Choosing to deal with the fact that Lipstadt and her legal team had to prove the Holocaust did actually happen due to the intricacies and idiosyncracies of English law, Denial presents the usual tropes for the genre (a headstrong American who wants to pursue her way of doing things, a couple of showdowns et al) but delivers them all with little bluster and scant regard for histrionics.

It helps that Weisz is surrounded by some good sturdy character acting from the likes of Sherlock star Andrew Scott as lawyer Anthony Julius, who delivers a nuanced and subtle turn at the start of the film, before fading into the background during the court proceedings. Equally blessed with similar amounts of both stern temperament and righteous indignation is Tom Wilkinson as Richard Rampton, a prosecuting barrister.

But director Jackson is smart enough to ensure that this docudrama (with its verbatim dialect and dialogue ripped from the court proceedings) works better by humanising the pathetic Irving and his appalling take on what Hitler did, and letting the moral outrage seethe from the screen rather than turn him into a spitting fury caricature that evokes anger and is played OTT. Thankfully, a sneering Spall delivers in large spades, making his monstrous man all about the small facial movements as he spouts his foul beliefs and profligates his lies about what the regime did. It's not an easy task to make the man come to life, but thanks to large amounts of restraint and subtlety, it works better than it should.
Rachel Weisz in Denial

To describe Denial as workmanlike may sound like to damn it with feint praise, but in all honesty, this better-suited-for-the-small-screen has some sequences that truly work.

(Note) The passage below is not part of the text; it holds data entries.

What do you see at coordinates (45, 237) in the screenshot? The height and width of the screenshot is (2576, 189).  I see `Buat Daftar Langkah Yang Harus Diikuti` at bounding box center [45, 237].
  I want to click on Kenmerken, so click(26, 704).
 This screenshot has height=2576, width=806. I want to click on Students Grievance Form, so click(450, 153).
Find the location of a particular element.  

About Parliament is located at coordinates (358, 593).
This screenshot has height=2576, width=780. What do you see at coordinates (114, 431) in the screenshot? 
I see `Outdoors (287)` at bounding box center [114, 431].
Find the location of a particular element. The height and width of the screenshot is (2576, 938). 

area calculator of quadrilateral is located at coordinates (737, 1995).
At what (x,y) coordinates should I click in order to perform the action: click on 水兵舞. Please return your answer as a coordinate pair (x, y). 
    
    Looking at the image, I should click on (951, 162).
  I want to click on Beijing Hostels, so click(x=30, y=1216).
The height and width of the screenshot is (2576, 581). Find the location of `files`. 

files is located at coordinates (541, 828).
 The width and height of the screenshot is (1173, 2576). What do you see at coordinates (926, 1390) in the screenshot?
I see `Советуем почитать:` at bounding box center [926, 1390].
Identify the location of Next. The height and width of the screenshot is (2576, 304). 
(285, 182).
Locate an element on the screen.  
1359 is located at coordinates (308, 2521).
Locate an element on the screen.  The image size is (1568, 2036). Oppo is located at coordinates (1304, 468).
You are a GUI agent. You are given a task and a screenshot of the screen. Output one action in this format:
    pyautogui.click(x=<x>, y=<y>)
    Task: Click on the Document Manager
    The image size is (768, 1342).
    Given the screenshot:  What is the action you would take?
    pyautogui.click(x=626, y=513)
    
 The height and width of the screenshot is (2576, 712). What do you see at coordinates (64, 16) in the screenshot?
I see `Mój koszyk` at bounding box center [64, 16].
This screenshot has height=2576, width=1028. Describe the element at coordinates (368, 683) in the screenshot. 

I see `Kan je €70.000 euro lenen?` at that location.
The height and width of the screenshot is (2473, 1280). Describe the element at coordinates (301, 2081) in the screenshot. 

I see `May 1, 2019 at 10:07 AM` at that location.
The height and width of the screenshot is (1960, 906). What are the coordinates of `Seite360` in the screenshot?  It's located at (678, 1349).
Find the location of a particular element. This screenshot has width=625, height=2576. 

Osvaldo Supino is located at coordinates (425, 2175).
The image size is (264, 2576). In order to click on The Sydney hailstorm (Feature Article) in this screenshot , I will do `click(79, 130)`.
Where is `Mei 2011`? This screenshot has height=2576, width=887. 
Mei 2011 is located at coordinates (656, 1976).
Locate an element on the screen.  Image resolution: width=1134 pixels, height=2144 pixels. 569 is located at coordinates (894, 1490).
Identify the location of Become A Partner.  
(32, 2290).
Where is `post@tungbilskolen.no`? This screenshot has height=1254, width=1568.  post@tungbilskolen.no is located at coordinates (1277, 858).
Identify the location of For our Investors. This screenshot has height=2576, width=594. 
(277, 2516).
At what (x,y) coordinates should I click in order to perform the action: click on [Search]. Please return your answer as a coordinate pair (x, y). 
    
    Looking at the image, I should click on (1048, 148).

A visit to Auschwitz is narratively compulsory and puts barriers between Lipstadt and Rampton that need to be there for conflict of approaches, but by delivering the sequence with a degree of sensitivity, the gravity of what transpired there is hard to deny.

And yet, when the film enters the courtroom in the final furlong, the sense of depth of discussion and implications of what's playing out never quite feels as weighty as the subject matter would suggest. The courtroom scenes lack the OTT antics of barristers or the moments that droop into cliche, but it's hard to see what else could be done.

Smartly using the media throng and the news reporters to set the scene rather than exposition, the film manages to convey a sense of time with considerable aplomb, while simultaneously allowing Lipstadt to become more disgruntled that she's not able to take the stand and denounce Irving and his poisonous beliefs.

However, the more interesting kernel of the film lies in the contrast between the American and British judicial systems. From shots of a judge carefully taking and stirring his tea while eyeing a plate of biscuits, the sense of opposites is obvious in its studiousness and subtleties.

It's a shame that this isn't brought out more on the screen, but in fairness, the film couldn't risk trivialising its subject matter and the decision to simply present the case and the teams in a very matter of fact fashion means that the movie is never likely to soar when you'd expect it to.

Maybe that's no bad thing, and in all honesty, Denial is eminently watchable thanks to its ensemble cast, who all turn in well constructed performances, even if parts of them (particularly Weisz's out of her legal depth Lipstadt) veer dangerously close to feeling stereotyped.

Ultimately, Denial's attentiveness to its subject matter and its avoidance of preachy overtones mean the drama's solid but never spectacular. And while it follows the formula of a courtroom thriller, its inability (or perhaps, refusal) to give it a bit more theatrics mean the overall tone and resolution is more muted and respectful than powerful.